O desemprego no Brasil caiu para 6,2% no trimestre encerrado em maio de 2025, atingindo a menor taxa já registrada para o mês desde o início da série histórica, em 2012. O resultado ficou abaixo das expectativas dos analistas, que projetavam 6,3%, e reflete um mercado de trabalho aquecido, com aumento do número de pessoas ocupadas e crescimento do emprego formal.
O número de trabalhadores com carteira assinada no setor privado atingiu um recorde, chegando a 39,8 milhões de pessoas. A massa salarial real também bateu novo recorde, alcançando R$ 354,6 bilhões no período. Além disso, o rendimento médio dos trabalhadores ficou em R$ 3.457, o maior valor já registrado, considerando o desconto da inflação.

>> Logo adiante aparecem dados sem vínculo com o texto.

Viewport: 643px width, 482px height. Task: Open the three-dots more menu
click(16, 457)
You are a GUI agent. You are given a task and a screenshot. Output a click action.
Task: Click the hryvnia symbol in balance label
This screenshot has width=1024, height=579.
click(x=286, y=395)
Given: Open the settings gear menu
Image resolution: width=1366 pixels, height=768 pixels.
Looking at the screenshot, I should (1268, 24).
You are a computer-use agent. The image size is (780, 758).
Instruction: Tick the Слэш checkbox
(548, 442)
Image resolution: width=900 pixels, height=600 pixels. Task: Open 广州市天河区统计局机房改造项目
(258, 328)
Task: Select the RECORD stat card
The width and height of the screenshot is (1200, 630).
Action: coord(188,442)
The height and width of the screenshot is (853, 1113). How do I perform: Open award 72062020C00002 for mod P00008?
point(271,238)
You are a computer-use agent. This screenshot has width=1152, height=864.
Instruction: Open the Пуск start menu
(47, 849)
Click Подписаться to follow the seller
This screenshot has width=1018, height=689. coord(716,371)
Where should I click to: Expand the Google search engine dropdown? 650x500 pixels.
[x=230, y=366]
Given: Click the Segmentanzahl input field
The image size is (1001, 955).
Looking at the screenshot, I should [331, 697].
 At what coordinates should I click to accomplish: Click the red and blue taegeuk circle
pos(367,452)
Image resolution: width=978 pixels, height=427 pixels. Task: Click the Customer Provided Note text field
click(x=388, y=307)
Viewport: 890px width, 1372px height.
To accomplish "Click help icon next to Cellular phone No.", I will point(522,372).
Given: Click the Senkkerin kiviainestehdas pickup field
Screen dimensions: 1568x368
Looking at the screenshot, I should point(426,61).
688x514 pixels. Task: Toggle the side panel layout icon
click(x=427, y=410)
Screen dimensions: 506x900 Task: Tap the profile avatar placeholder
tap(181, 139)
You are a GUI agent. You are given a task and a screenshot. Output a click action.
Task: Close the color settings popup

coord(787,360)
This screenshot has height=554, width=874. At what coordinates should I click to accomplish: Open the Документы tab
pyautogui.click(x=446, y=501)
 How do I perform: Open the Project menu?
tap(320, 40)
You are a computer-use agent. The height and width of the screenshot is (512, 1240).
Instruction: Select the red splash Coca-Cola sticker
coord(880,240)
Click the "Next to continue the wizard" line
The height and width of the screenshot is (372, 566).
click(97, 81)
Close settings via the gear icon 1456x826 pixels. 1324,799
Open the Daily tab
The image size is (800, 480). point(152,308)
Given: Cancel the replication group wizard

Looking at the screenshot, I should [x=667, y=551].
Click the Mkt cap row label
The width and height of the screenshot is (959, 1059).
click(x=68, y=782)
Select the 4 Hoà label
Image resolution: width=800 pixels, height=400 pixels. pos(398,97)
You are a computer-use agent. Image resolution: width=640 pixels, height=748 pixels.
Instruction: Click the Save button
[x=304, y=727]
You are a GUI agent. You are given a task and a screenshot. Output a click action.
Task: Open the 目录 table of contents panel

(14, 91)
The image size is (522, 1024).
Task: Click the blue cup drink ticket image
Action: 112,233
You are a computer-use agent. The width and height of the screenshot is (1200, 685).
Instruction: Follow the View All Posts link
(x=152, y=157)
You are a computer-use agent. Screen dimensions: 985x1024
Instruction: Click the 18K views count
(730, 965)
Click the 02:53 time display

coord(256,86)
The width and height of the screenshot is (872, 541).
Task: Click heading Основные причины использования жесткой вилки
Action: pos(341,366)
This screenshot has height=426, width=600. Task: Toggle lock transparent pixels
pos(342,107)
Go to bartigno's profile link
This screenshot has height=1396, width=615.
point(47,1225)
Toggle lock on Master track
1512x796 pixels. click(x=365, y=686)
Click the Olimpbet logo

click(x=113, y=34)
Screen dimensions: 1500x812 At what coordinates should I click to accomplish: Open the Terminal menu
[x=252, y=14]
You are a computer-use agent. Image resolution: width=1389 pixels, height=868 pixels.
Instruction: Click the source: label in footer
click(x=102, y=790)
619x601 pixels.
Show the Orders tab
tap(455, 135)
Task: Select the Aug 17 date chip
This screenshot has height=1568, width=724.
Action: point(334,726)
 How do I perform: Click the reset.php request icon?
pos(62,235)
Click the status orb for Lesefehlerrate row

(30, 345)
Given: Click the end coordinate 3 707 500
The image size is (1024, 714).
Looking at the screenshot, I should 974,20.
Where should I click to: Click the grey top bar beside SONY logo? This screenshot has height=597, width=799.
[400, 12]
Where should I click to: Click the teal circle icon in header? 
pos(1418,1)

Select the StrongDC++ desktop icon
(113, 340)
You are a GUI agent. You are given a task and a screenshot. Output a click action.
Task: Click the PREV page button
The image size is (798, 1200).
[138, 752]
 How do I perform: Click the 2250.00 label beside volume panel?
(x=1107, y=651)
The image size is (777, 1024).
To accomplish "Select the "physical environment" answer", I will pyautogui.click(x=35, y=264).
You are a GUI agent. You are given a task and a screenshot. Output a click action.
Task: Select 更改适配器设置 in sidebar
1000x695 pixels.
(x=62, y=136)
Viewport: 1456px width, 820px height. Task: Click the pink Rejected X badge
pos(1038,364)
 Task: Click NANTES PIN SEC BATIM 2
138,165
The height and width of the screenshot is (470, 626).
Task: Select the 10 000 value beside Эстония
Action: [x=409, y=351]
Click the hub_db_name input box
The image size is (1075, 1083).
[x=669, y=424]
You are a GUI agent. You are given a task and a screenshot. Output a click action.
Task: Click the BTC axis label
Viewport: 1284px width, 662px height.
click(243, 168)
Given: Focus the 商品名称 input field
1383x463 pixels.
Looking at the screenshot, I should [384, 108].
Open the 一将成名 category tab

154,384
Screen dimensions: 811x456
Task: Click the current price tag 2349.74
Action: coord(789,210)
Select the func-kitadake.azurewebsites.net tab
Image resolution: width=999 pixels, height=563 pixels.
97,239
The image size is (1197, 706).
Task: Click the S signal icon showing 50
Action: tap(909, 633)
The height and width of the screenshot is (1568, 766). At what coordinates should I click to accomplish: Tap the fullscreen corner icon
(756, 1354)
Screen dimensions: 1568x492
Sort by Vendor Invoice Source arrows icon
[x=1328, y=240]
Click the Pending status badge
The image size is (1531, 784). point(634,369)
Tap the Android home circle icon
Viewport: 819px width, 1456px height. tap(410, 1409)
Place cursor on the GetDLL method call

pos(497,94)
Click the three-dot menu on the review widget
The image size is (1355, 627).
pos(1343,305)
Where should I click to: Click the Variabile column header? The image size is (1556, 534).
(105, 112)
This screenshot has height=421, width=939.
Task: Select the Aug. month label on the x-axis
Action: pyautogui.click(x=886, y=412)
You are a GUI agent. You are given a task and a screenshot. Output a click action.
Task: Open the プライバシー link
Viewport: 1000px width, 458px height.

Outro destaque foi a queda no número de desalentados — pessoas que desistiram de procurar emprego — que recuou mais de 10% em relação ao trimestre anterior e 13% na comparação anual. A taxa de informalidade também caiu, reforçando a tendência de formalização do mercado de trabalho.
Economistas destacam que o desempenho positivo do mercado de trabalho está ligado ao crescimento econômico observado no final de 2024 e início de 2025, além de fatores sazonais que tradicionalmente favorecem a queda do desemprego no primeiro semestre. Apesar do cenário favorável, especialistas alertam para possíveis impactos negativos da política monetária restritiva e projetam uma leve alta do desemprego no segundo semestre de 2025, com a taxa podendo chegar a 7% até dezembro.